Rostagno A, Williams M, Frangione B, Gold L I
Department of Pathology, New York University Medical School, New York, NY 10016, USA.
Mol Immunol. 1996 Apr;33(6):561-72. doi: 10.1016/0161-5890(95)00161-1.
Fibronectin (Fn), a mosaic protein composed of multiple copies of three different module types (Fl, F2 and F3), has been found associated with circulating immune complexes (ICs) and immunoglobulin (Ig) aggregates in a variety of IC diseases and myeloproliferative disorders. We have previously shown that a proteolytic fragment of Mr = 25,900 Da, from the NH2-terminal domain of Fn, composed of five type 1 modules (1Fl -5Fl) binds to the major Ig classes under physiologic conditions, suggesting that the presence of Fn in ICs and cryoglobulins results from a physicochemical binding interaction between these two molecules. Using an ELISA, we now show that the interaction between Fn and IgG is: (1) not influenced by any other constituent of plasma; (2) unaffected by temperature; and (3) has an estimated Kd of 3.77 x 10(-9) M. In addition, we have further delineated the respective sites involved in the interaction between Fn and IgG. Recombinant type l module pairs (1Fl.2Fl and 4Fl.5Fl) from the NH2-terminus of Fn, expressed in yeast, were employed in an ELISA and affinity chromatography and compared with the 25.9 kDa (1Fl - 5Fl) fragment and intact Fn for binding to IgG. The 4Fl.5Fl and the 25.9 kDa fragment bound to immobilized IgG and inhibited Fn binding to IgG to nearly the same extent as the intact molecule (IC50: Fn = 6.77 x 1O(-9) M; 25.9 kDa fragment = 5 x 10(-9) M; 4Fl.5Fl = 7.6 x 10(-9) M). Thus, the binding site for IgG on the Fn molecule is localized to and completely conferred by the 4Fl.5Fl module pair (residues 151-244). Similar experiments using papain-generated Fab and Fc fragments of IgG localized the Fn binding site on IgG to the Fe region of the IgG molecule. Fn bound to the Fc fragment with a nearly identical Kd of 3.69 x 10(-9) M, as to intact IgG (3.77 x 10(-9) M). These studies support the hypothesis that the interaction between Fn and Ig may contribute to the pathophysiology of immune complex related disorders.

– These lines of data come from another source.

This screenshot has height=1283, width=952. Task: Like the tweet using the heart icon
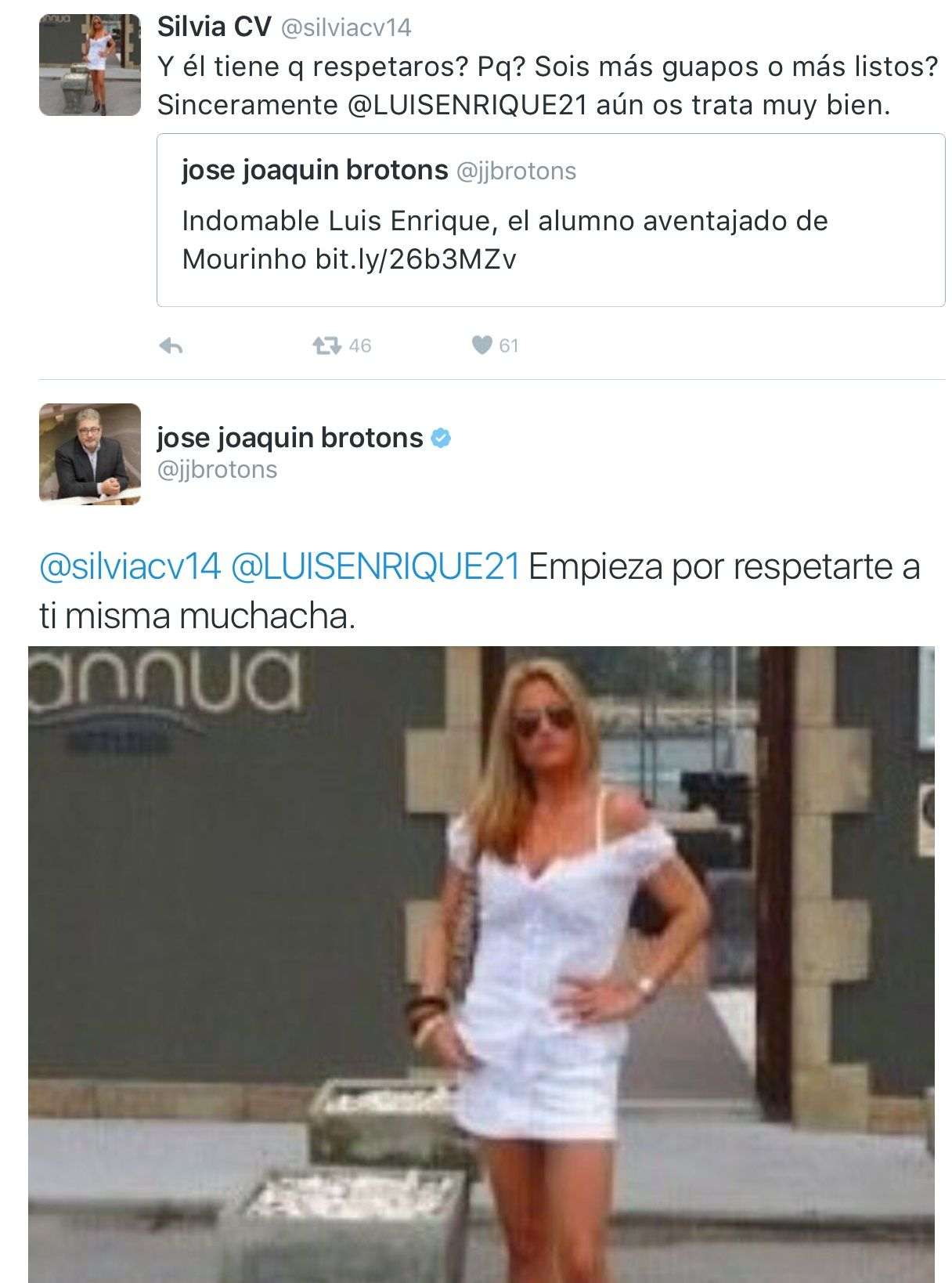click(x=481, y=345)
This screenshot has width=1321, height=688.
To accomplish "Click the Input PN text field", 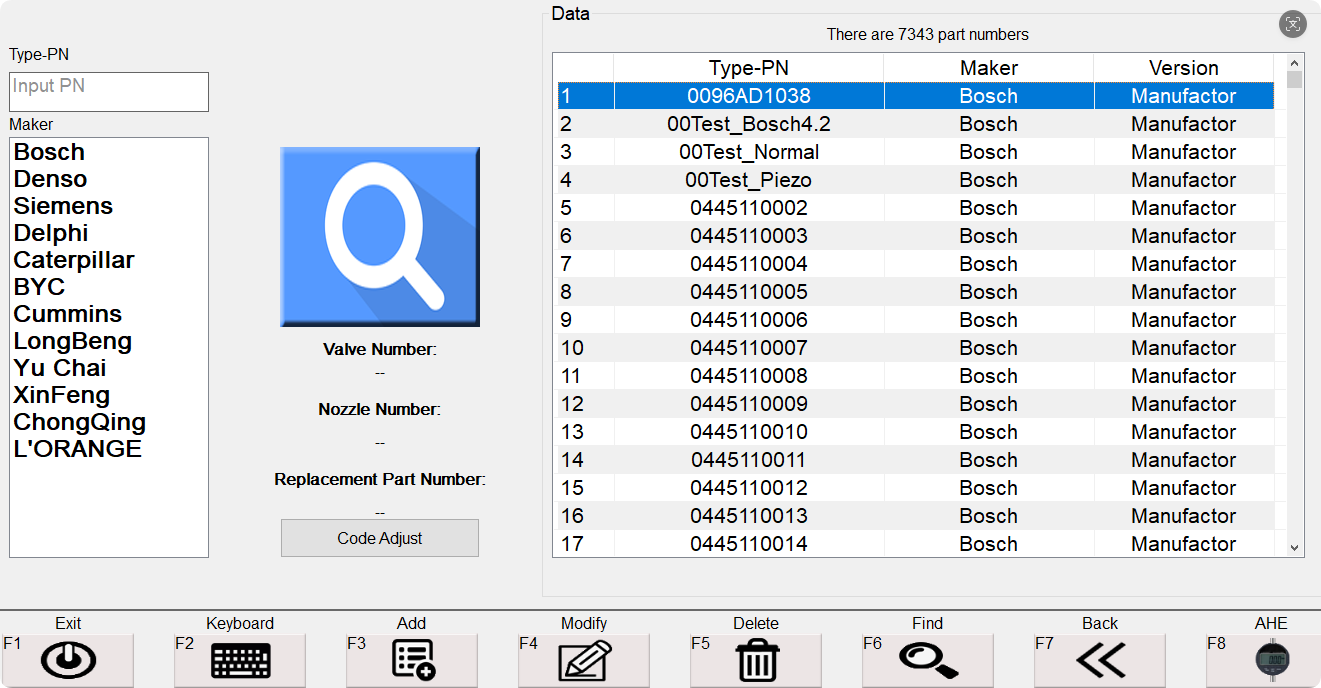I will (x=108, y=92).
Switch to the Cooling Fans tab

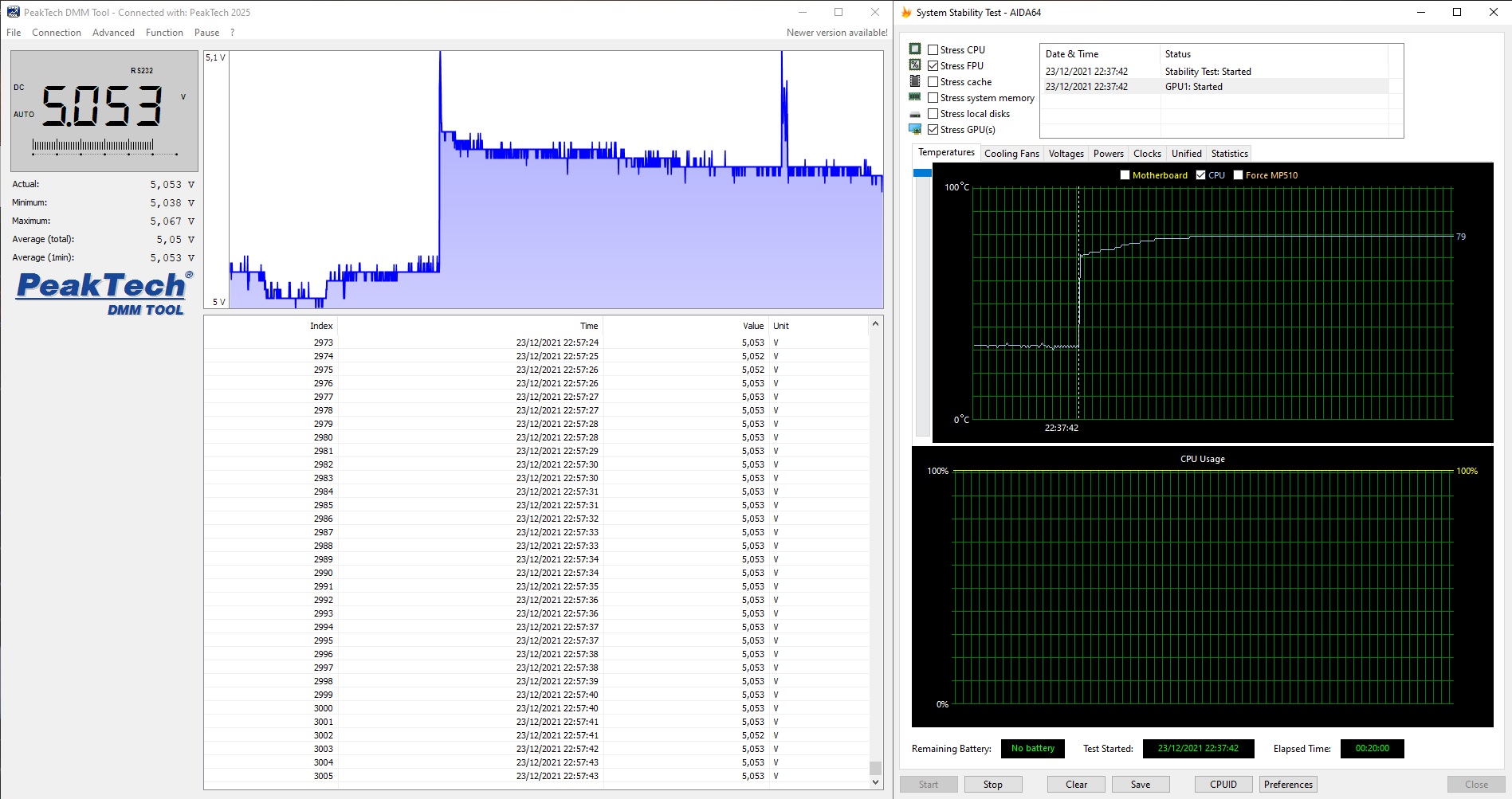point(1011,154)
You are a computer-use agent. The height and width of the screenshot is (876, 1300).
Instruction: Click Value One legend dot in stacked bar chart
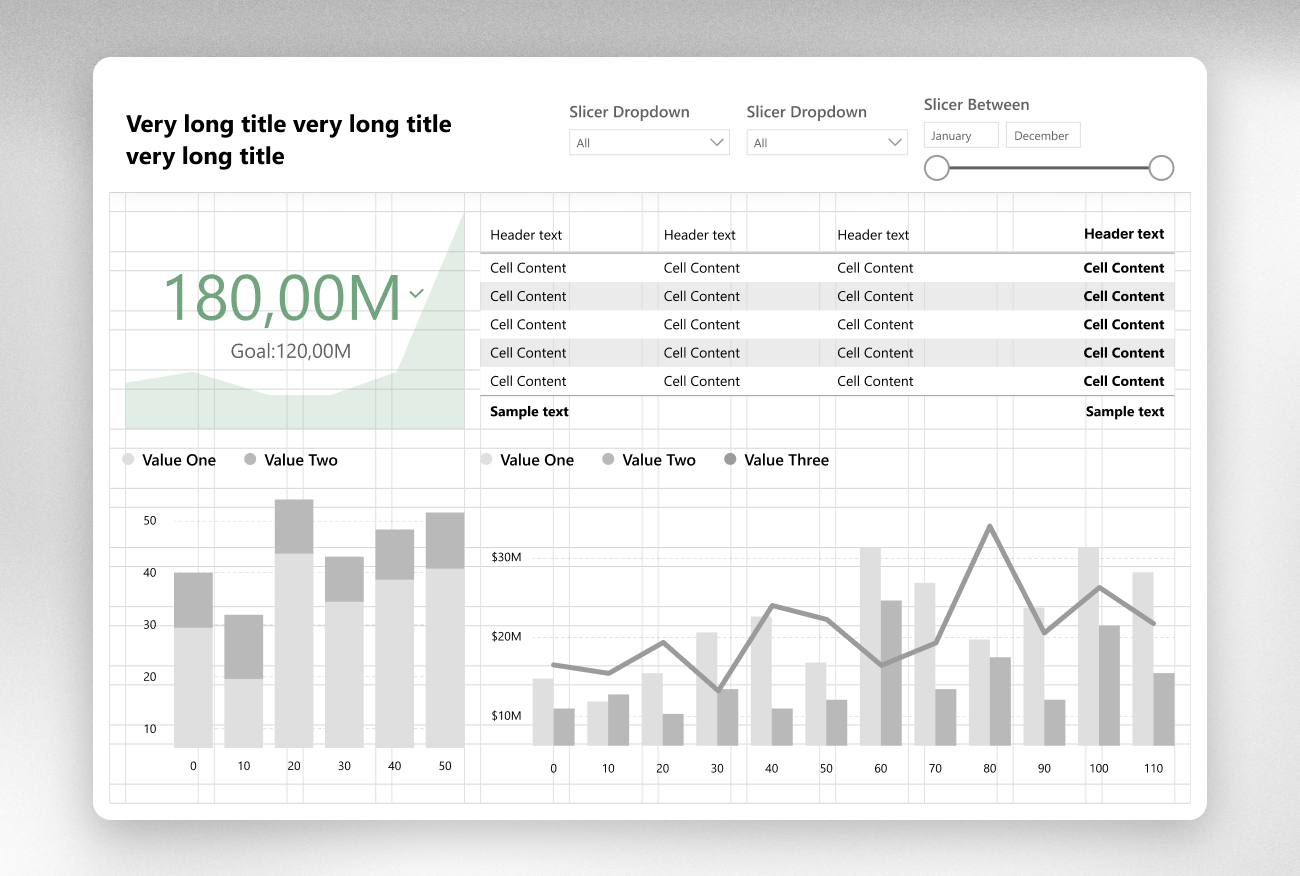click(128, 460)
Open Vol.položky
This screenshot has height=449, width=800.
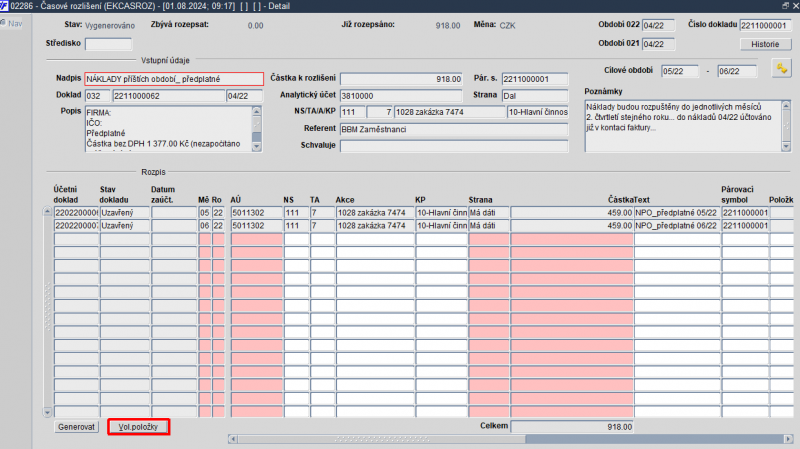point(138,427)
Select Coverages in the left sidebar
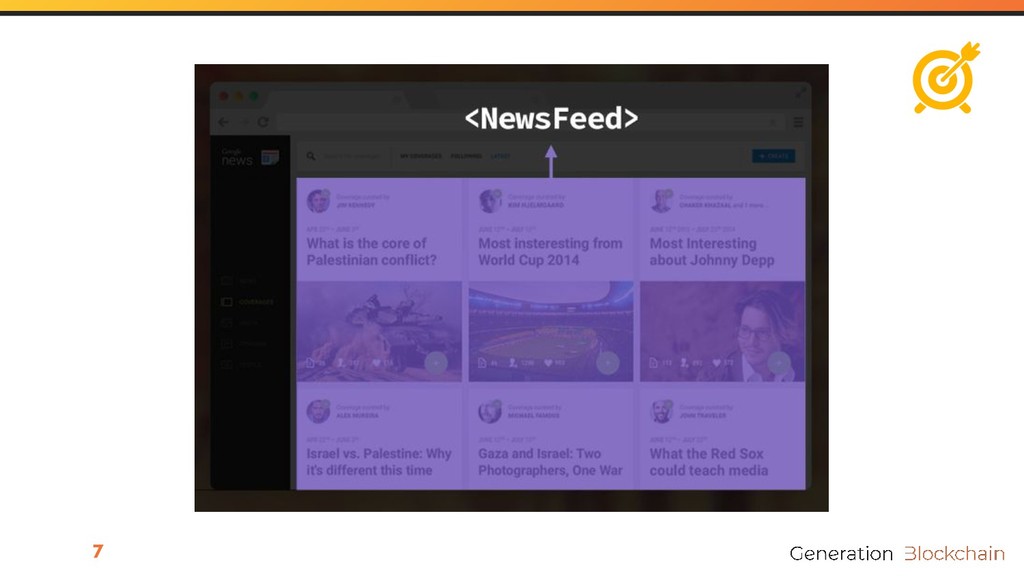Viewport: 1024px width, 576px height. [x=248, y=302]
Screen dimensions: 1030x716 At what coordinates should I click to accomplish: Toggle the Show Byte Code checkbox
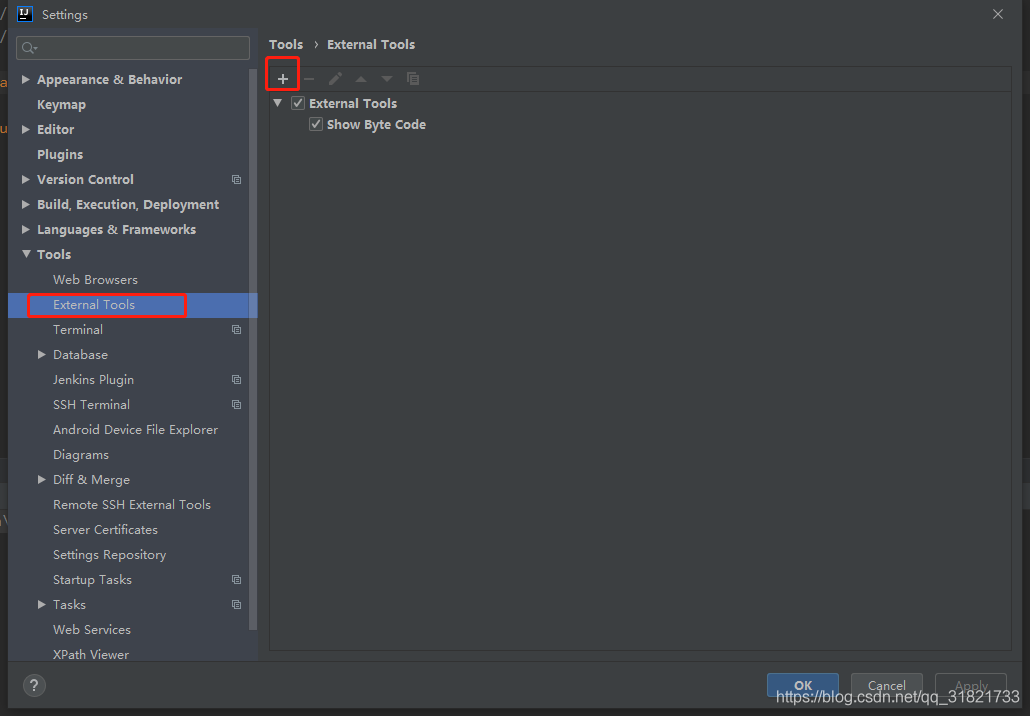coord(316,124)
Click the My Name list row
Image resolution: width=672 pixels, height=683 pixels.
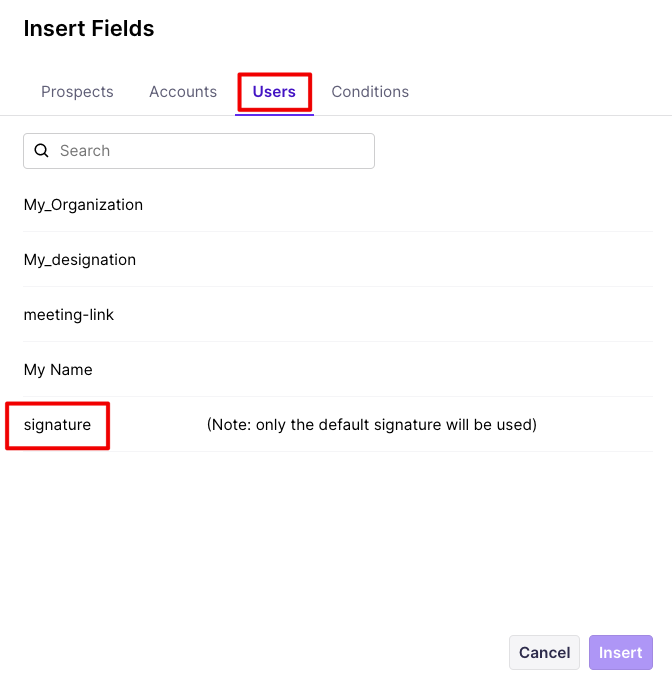[x=337, y=370]
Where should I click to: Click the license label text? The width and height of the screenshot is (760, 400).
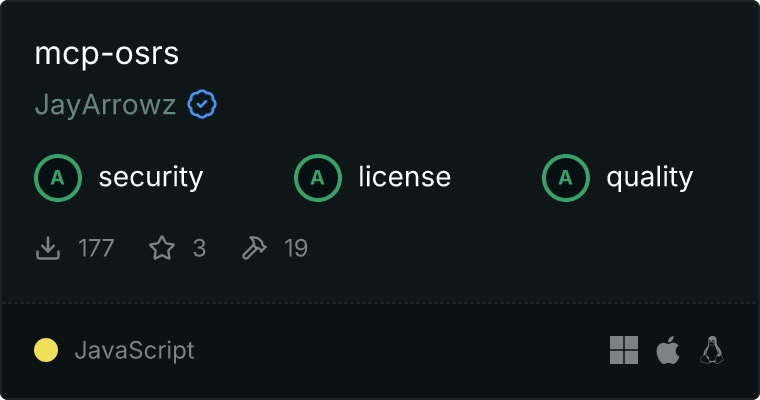click(x=405, y=177)
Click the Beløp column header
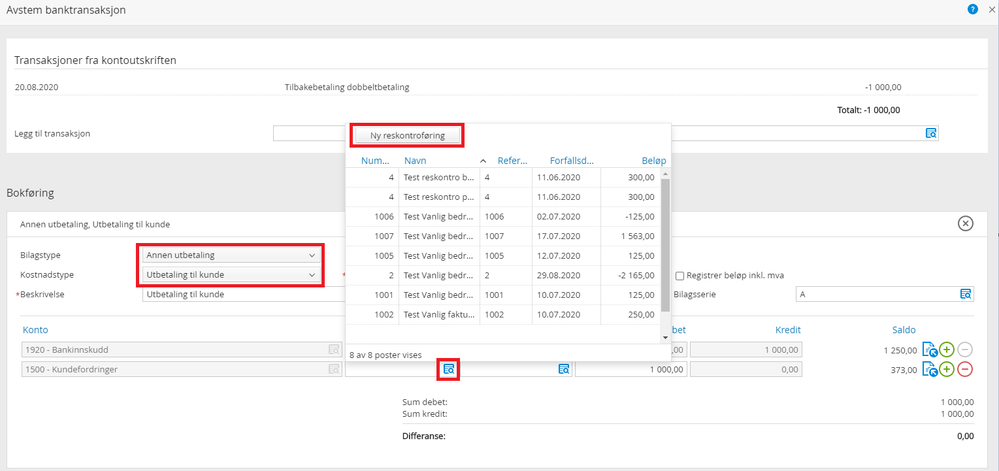999x471 pixels. (653, 160)
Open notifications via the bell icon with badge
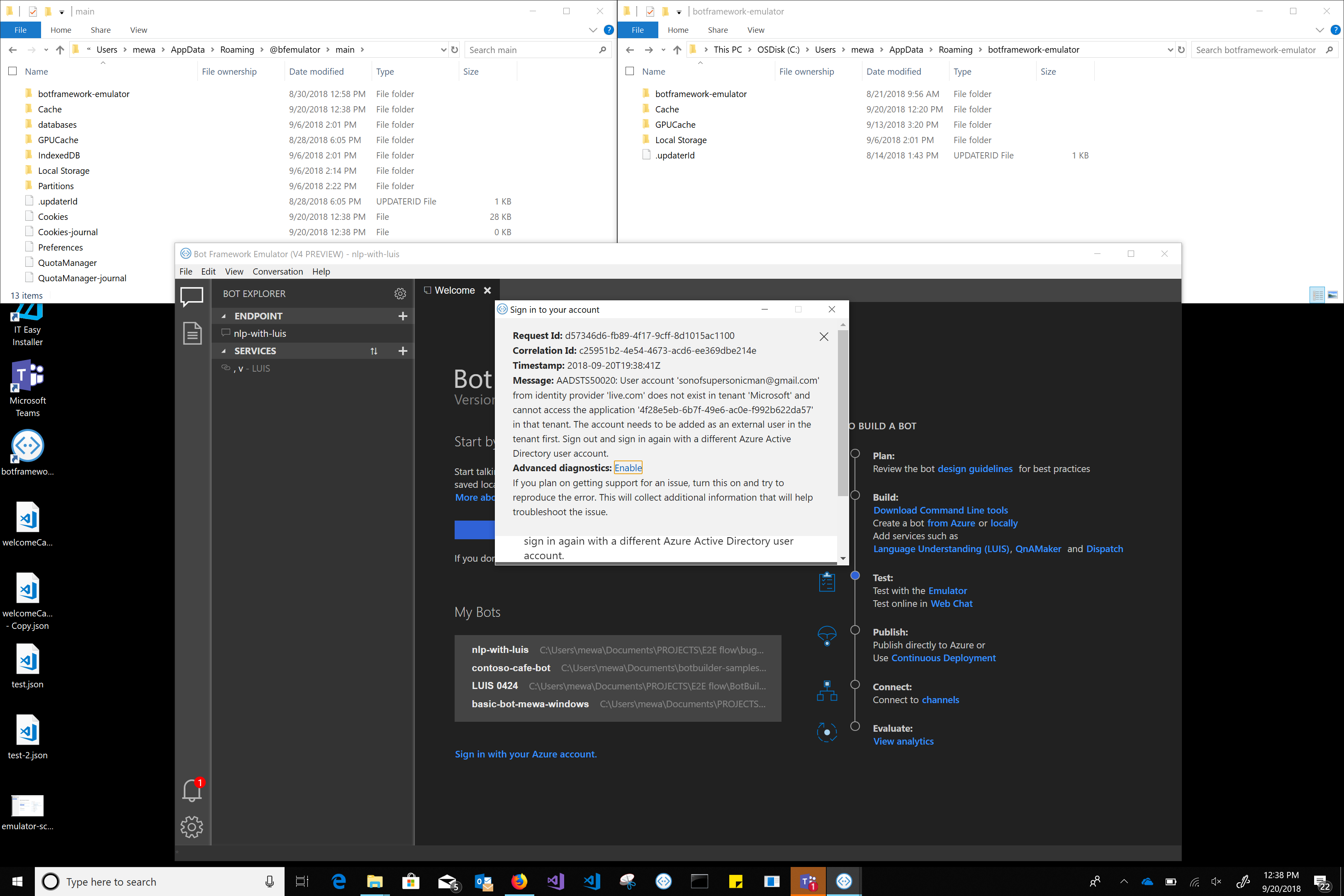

纤连蛋白(Fn)是一种由三种不同模块类型(F1、F2和F3)的多个拷贝组成的镶嵌蛋白,已发现在多种免疫复合物(IC)疾病和骨髓增殖性疾病中与循环免疫复合物(ICs)和免疫球蛋白(Ig)聚集体相关。我们之前已经表明,来自Fn NH2末端结构域的一个Mr = 25,900 Da的蛋白水解片段,由五个1型模块(1F1 - 5F1)组成,在生理条件下能与主要的Ig类别结合,这表明ICs和冷球蛋白中Fn的存在是这两种分子之间物理化学结合相互作用的结果。现在我们使用酶联免疫吸附测定(ELISA)表明,Fn与IgG之间的相互作用:(1)不受血浆中任何其他成分的影响;(2)不受温度影响;(3)估计解离常数(Kd)为3.77×10^(-9) M。此外,我们进一步确定了Fn与IgG相互作用中各自涉及的位点。在酵母中表达的来自Fn NH2末端的重组1型模块对(1F1.2F1和4F1.5F1)用于ELISA和亲和色谱,并与25.9 kDa(1F1 - 5F1)片段和完整的Fn进行IgG结合比较。4F1.5F1和25.9 kDa片段与固定化的IgG结合,并抑制Fn与IgG的结合,其程度与完整分子几乎相同(半数抑制浓度(IC50):Fn = 6.77×10^(-9) M;25.9 kDa片段 = 5×10^(-9) M;4F1.5F1 = 7.6×10^(-9) M)。因此,Fn分子上IgG的结合位点定位于4F1.5F1模块对(第151 - 244位氨基酸残基)并完全由其赋予。使用木瓜蛋白酶产生的IgG Fab和Fc片段进行的类似实验将Fn在IgG上的结合位点定位于IgG分子的Fc区域。Fn与Fc片段结合的Kd与完整IgG的Kd几乎相同,为3.69×10^(-9) M(完整IgG的Kd为3.77×10^(-9) M)。这些研究支持了Fn与Ig之间的相互作用可能导致免疫复合物相关疾病病理生理学的假说。